I'm asking for something that will make more people more secure, since I personally know plenty of people who want iMessage security, but for the web to still be functional (i.e. JIT to work).
> If they have the option to turn off the life saving measure they will
Then they'll just turn off all of lockdown mode, like they do now, to see a good friend's photo album.

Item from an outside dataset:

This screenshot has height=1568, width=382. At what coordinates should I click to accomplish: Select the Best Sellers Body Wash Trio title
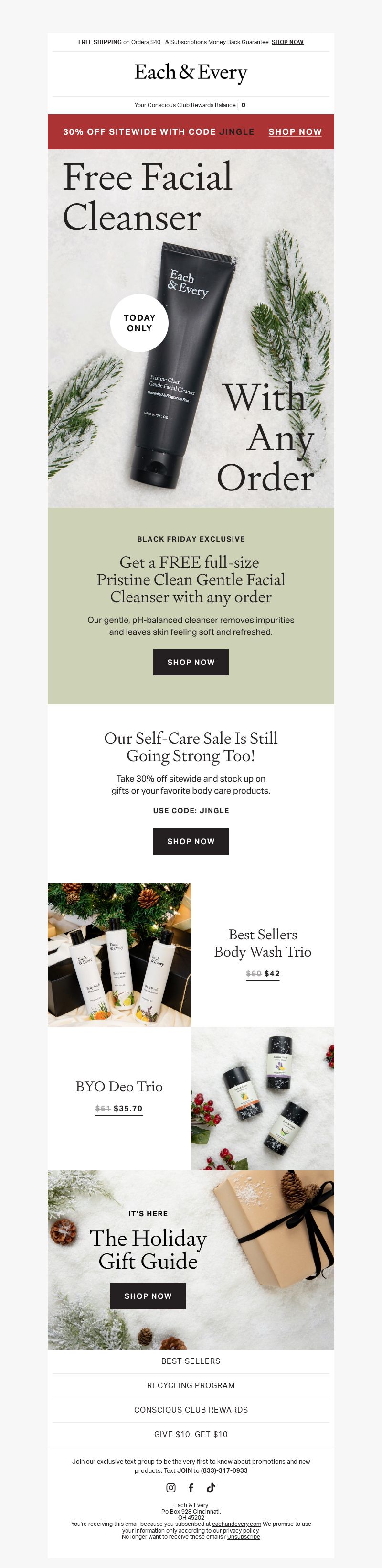(263, 943)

Great.
... I feel like we're talking past each other, and frankly with your tone of voice you're clearly not going to listen to anything anyone says on this, so there's not really any point in having this discussion at all.
Are we supposed to enable Lockdown mode always or only we enable manually when we think we're under attack?
According to instructions in settings, it is supposed to be enabled when under attack, isn't it too late already?
What are we missing...
You’re welcome to turn it on even if you’re not in one of these groups, just accept that it increases the friction of using your phone in a bunch of little ways.
I find Lockdown Mode challenging, because you basically have to use it on every device you own in the Apple ecosystem to have it enabled.
Parts of it are pretty inconvenient, like with iMessage and FaceTime not working normally, but aside from that it’s not noticeable for my use case.
Despite the inconveniences, unless animated emmojis are important to you I don’t know why you wouldn’t enable it given how strong its protections are.
But users who need a highly secure phone? It’s entirely possible to use the phone without media embeds in iMessage, or shared photo albums, or websites loading in 900 fonts. It’s a trade off likely worth making in some situations.
It’s mostly that I don’t want to be that guy that leaks my company’s secrets.
> “We are not aware of any successful mercenary spyware attacks against a Lockdown Mode-enabled Apple device,” Apple spokesperson Sarah O’Rourke told TechCrunch on Friday.
Anyway, now I think about bears before solo hiking.
It would be such a good PR if they could just claim nobody has been hacked, period but I don't see that anywhere.
Sorry but you still need to be wary of state actors and the handing over of data to authorities, which is a far simpler approach than breaking security boundaries. The hacking statement is pure marketing.
Yes, it is impossible to be 100% ironclad secure from all possible methods of either digitally surveilling you or exfiltrating your data.
This does not mean that measures like those in the iPhone's Lockdown Mode are not genuinely helpful to a subset of the population that is at high risk for certain types of attacks.
Apple needs to get their shit together and stop gaslighting people.